I love this article! On Growing (and Eating) Potatoes

N.R.E. said...

I think you've made a good decision. I test my blood sugar several times daily and I can tell you that white potatoes will make your bs spike like crazy.

Vickie said...

I am going to put a link up to this (if that is okay) as you did such a good job collecting all your numbers.

Your list of higher carb foods was interesting to me as they were sort of an odd list (numbers wise).

I guess because the potato (and corn) numbers have so many more carbs than some of the other things listed.

1/2 cup of (boiled, no salt added) brussel sprouts for example:
Calories 28
Total Fat 0.4g
Sat. Fat < 0.1g
Cholesterol 0mg
Sodium 16mg < 1%
Total Carbs. 5.5g
Dietary Fiber 2g
Sugars 1.4g
Protein 2g
Calcium 28.1mg
Potassium 247.3mg

Lyn said...

Vickie~

the list of veggies that were "too high carb" for my prior plan was given to me by Medifast. Their guidelines are that veggies should have less than 5 grams of carbs per half cup serving, so Brussels sprouts barely edged over that. I am very glad to be eating them again! And sure, feel free to share :)

Dinahsoar said...

The chart I viewed shows a boiled potato has a GL of 14, a baked white potato has 18 while a baked russet has 26. Granted those numbers are much higher than cauliflower. But then cauliflower is not a starchy food so it is to be expected.

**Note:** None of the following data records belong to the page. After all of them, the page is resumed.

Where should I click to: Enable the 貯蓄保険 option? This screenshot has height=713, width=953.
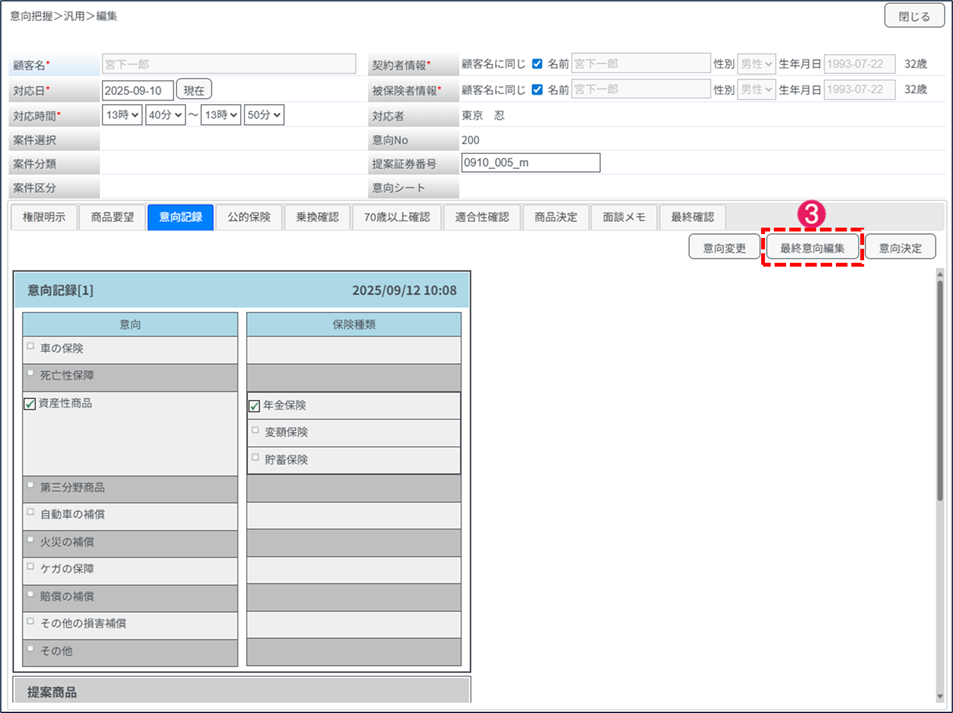tap(255, 458)
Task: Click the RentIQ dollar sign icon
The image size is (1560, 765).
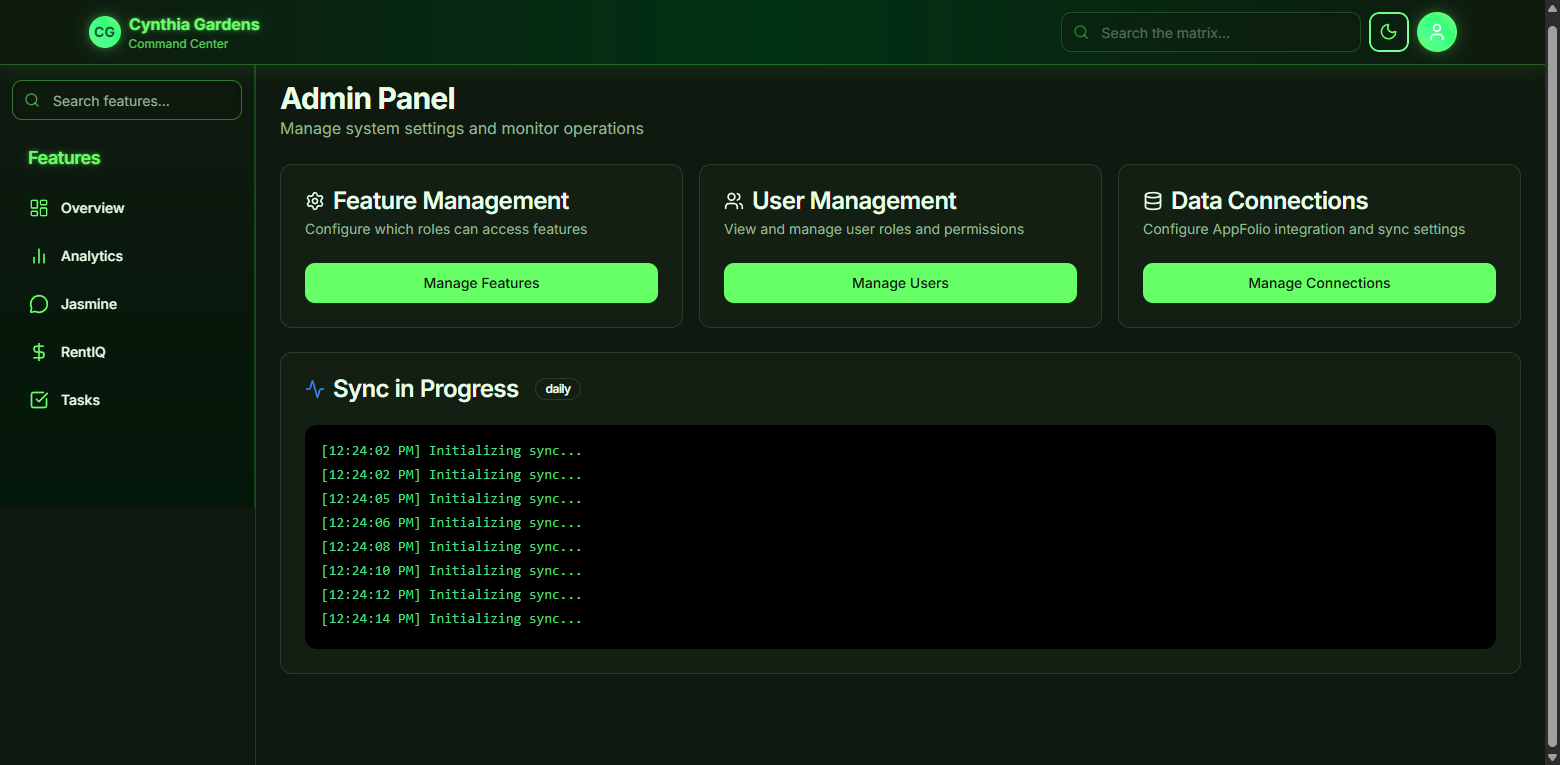Action: click(39, 352)
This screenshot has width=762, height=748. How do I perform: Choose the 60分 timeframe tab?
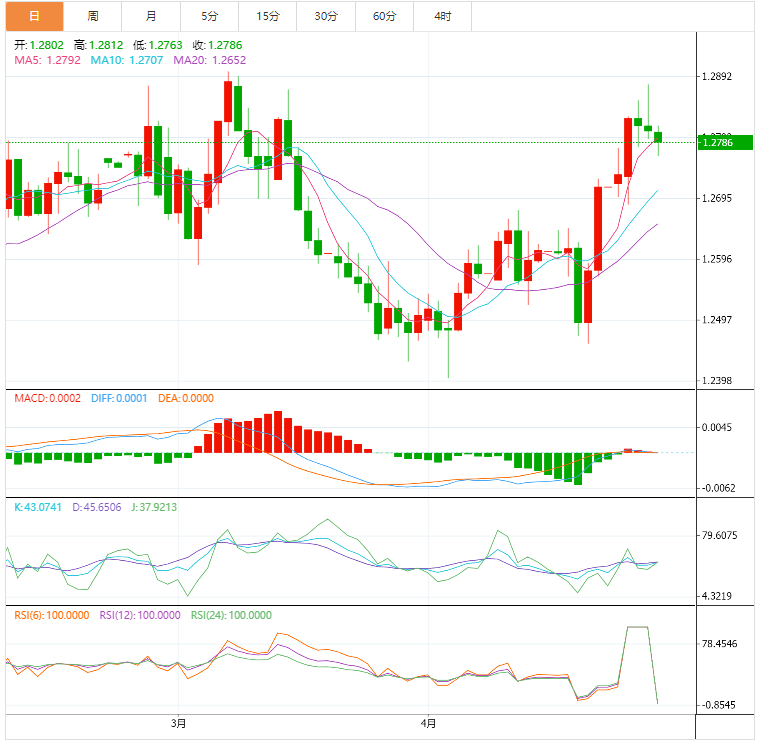click(384, 16)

Also, many eat yams and oatmeal and avoid white potatoes but oatmeal has a GL of 13 and yams are 14.

And one other tidbit of info is the serving size...a 30 gram serving of bread--which is 2 slices-- has a GL of 3. Compared to a boiled white potato it seems like a better deal... but note the serving size for the potato is 150 grams....5 times the bread.

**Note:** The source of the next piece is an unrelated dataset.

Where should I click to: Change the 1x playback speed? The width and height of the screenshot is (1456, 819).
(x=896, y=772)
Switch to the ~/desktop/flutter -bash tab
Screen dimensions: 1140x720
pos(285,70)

If you eat the same amount of bread in weight the GL load is about the same.

And it gets even more interesting if you compare calories based on weight versus 'normal' serving size.

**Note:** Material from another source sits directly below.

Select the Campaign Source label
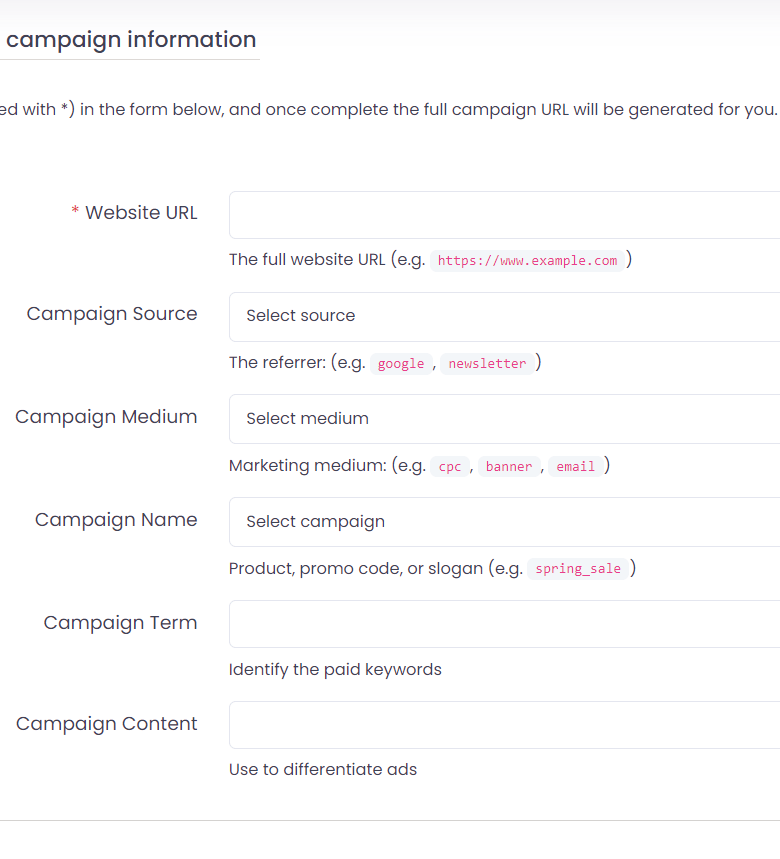780x859 pixels. 112,314
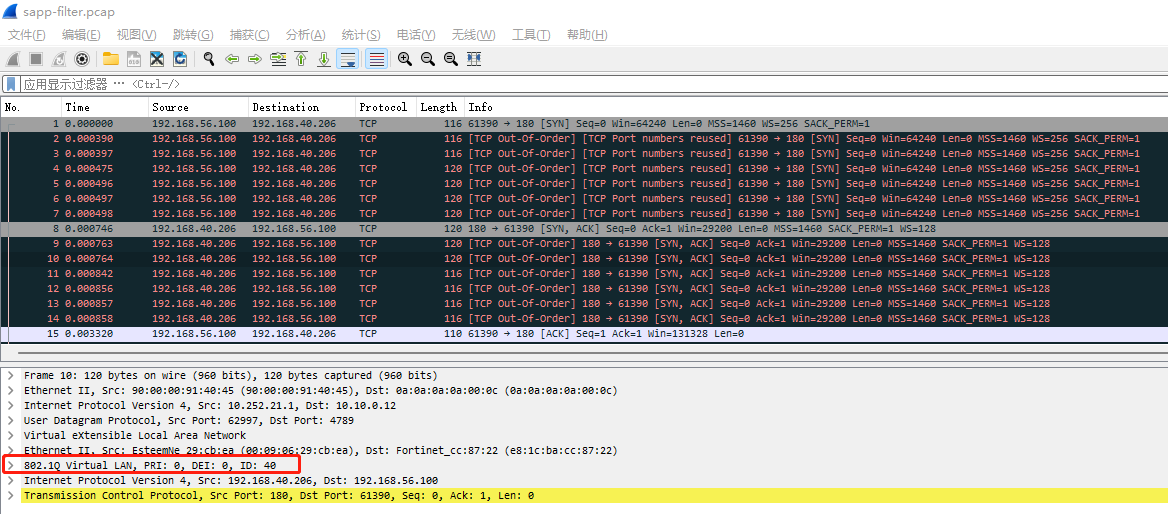Click the open capture file folder icon

click(x=110, y=59)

One slice of bread on average is 15 grams in weight and around 70 calories. 150 grams of bread would be 700 calories while 150 grams of white potato--which is a medium size potatoe-- is only 150 calories.

It's almost too much info isn't it. Best to eat foods we really enjoy in portions that help us achieve our goals. And avoid or limit the problem foods that cause us problems. That is a strategy that is simple and can work for life.

Dinahsoar said...

Correction: One slice of white bread weighs 23.5 grams, not the 15 grams that I stated, hence the calories in 150 grams is only 446 calories, not the 700 I stated...still significantly more calories than 150 grams of white potato.

MargieK said...

The GI of potatoes (or any food for that matter) can vary, depending on how it's prepared (I see now, that others have already addressed this in the comments)

Given that carbs "HAVE" calories, it seems redundant to say potatoes have X calories AND Y carbs. But it's the glycemic load -- which accounts for both the GI and the amount of food consumed -- that ultimately matters.

When possible, I try to have sweet potatoes rather than potatoes. But I'm able to practise moderation most of the time. If my husband has made some homemade fries, I'll have a few -- but only as a side with a healthy serving of protein and veggies.

Doug Marshall said...

And if you spend just a few bucks- you can get a microwave steamer box, and it takes even less time. About 8 mins to steam, hit it with a stick (emulsion blender) and add the milk, butter spray (I can't believe it's not butter- olive oil) and minced garlice, s & p.

It's so easy, no excuse not to make this instead. Goes so great with some lean 4oz boneless pork chops.